▶ PARTS OF THE EXERCISE:
1. Check each statement against the Formula One article and mark it yes or no, quoting the exact words of the article that decide it: (a) Jean–Marie Balestre succeeded Metternich as head of the FIA's Commission Sportive Internationale. (b) Ermanno Cuoghi was fired for declaring his intention to follow Lauda to McLaren. (c) Max Mosley was head of the Formula One Constructors Assn.
2. Per the Formula One article, what were the FIA and Balestre left with after the FISA–FOCA War?
3. Pick up the Formula One article after its final sentence and keep writing it.

▶ PROVIDED PASSAGE:
=== Section Start ===
|Bernie's Midas Touch
Goes Up in Smoke
|by Forrest Bond, RaceFax Online;
Pictures provided by F1Picturenet
When the Belgian government booted tobacco advertising out of Spa, Bernie Ecclestone was clearly caught off guard. Ecclestone asked the team owners and the tobacco companies for a show of strength, and in an unprecedented turn of events, failed to get it. By the end of the weekend, people were beginning to wonder if Formula One's long-time ringmaster had run out of tricks
Over those five decades, Formula One has produced a pantheon of heroes and villains, men whose exploits have given the sport a larger–than–life aspect, elevating its history to the status of legend.
Quite naturally, most of F1's storied participants have been drivers, men whose careers ranged from the epic to the tragic. Adding to the drama of the sport's history, a significant number have been viewed as both hero and villain, Ayrton Senna and Michael Schumacher springing readily to mind as the most recent examples. Even designers of engines and racing cars - from Vitorio Jano to Adrian Newey - are celebrated in Formula One for technological achievements that bordered on the mystical as they all but defied the laws of physics.
Team owners, many of them as idiosyncratic as the more notable drivers they hired and fired, have contributed to Formula One's rich history. Enzo Ferrari is, of course, the benchmark by which autocratic team owners are judged, but a short list would also have to include such men as owner/driver Bruce McLaren and Colin Chapman, the latter still sometimes rumored to be living on John Delorean money somewhere in South America.
Die–hard fanatics can even relate stories about chief mechanics, like Ermanno Cuoghi, who served Niki Lauda so well and for so long at Ferrari, only to be fired for declaring his intention to follow Lauda to Brabham. Largely uncelebrated in F1 legend, however, are the men who have wielded the ultimate power over Formula One, the heads of the FIA's frequently renamed, and ultimate disbanded, sporting arm, and more recently, the commercial power brokers.
Few today will have ever heard of Prince Paul–Alfons von Metternich, whose weak leadership and pre–war values ran headlong into the increasing commercialization of the sport in the 1970's. More are aware of Jean–Marie Balestre, who succeeded Metternich as head of the FIA's Commission Sportive Internationale, and ultimately became president of the FIA itself, though Balestre is remembered chiefly because his watch included the fabled FISA–FOCA War of the late '70s and early '80s. That conflict produced two other men who would figure large in Formula One, Bernie Ecclestone and Max Mosley. It also produced a landmark redistribution of the power in Formula One, and changed the face and direction of the sport forever.
Ecclestone - acting for the team owners as head of the Formula One Constructors Assn. (FOCA), and with Mosley as his law–degreed lieutenant - emerged from the war with control of F1's commercial interests, while the enigmatic and mercurial Frenchman and the FIA were left with technical ownership of Formula One and control of the sporting aspects. In effect, the teams had won, for even changes to the regulations would largely require their agreement. But as time would show, the real winner, the man to whom power was truly granted, was Ecclestone.
By the re–division of authority to which they agreed, Ecclestone and Balestre laid the foundation for the multi-billion-dollar, global sports–entertainment franchise which Formula One has become, though they could little have envisioned the orders–of–magnitude increases in the commercial value of the sport which lay ahead. Clearly, though, Ecclestone's vision of the future was much closer to the eventual reality than was Balestre's.
=== Section End ===
▶ DATA EXTRACTS:
=== Section Start ===
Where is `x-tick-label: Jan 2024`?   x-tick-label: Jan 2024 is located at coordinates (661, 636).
=== Section End ===
=== Section Start ===
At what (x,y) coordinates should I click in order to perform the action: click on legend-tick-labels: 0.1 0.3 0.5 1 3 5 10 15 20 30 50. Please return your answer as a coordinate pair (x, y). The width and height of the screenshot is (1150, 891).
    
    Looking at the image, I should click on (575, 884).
=== Section End ===
▶ RESULTS IN ORDER:
1.
(a) Yes: "who succeeded Metternich as head of the FIA's Commission Sportive Internationale"
(b) No: "only to be fired for declaring his intention to follow Lauda to Brabham"
(c) No: "Ecclestone - acting for the team owners as head of the Formula One Constructors Assn. (FOCA), and with Mosley as his law–degreed lieutenant"

2. Technical ownership of Formula One and control of the sporting aspects.

3.
The key element in the peace treaty - the original and still secret Concorde Agreement - lay in the fact that the teams emerged from the FISA–FOCA War with the commercial rights to Formula One, rights which were duly vested in Bernie Ecclestone, the man everyone seems to agree was ideally suited to wielding them.
Even with the benefit of hindsight, it is difficult to overestimate the contributions to the sport which Ecclestone has made in wielding his unprecedented power. In point of fact, what Ecclestone has accomplished with the spoils gathered from the war has made him arguably the single most important figure - and not coincidentally the wealthiest - to emerge from the entire 1950–1999 period.
Unique among his contemporaries, Ecclestone had a clear and prescient vision of the future of Formula One, and at its core was television.
At the time Ecclestone gained his power, television was still a humble thing in Europe. Most countries had a minimum number of channels available in the pre–cable '80s, and most of those channels were government–operated, or at least government–controlled. Commercial opportunities were not readily apparent, except to Ecclestone.
In order to realize those opportunities, Ecclestone set about changing the face of Formula One. As both a team owner (Brabham) and head of FOCA, Ecclestone began to mold Formula One into a more telegenic image, in preparation for the coming media explosion he alone foresaw. Jeans and t–shirts were no longer allowed on pit road, quickly replaced by team uniforms. Cars had to be prepared to appearance standards as high as those the teams applied to technical preparation. Gradually, at Ecclestone's insistence, the rag–tag band of itinerant racers following the summer sun was transformed into a spit–and–polish cadre of professionals, in both appearance and demeanor.
At the same time, Ecclestone began to work his well–developed entrepreneurial skills on the world of television.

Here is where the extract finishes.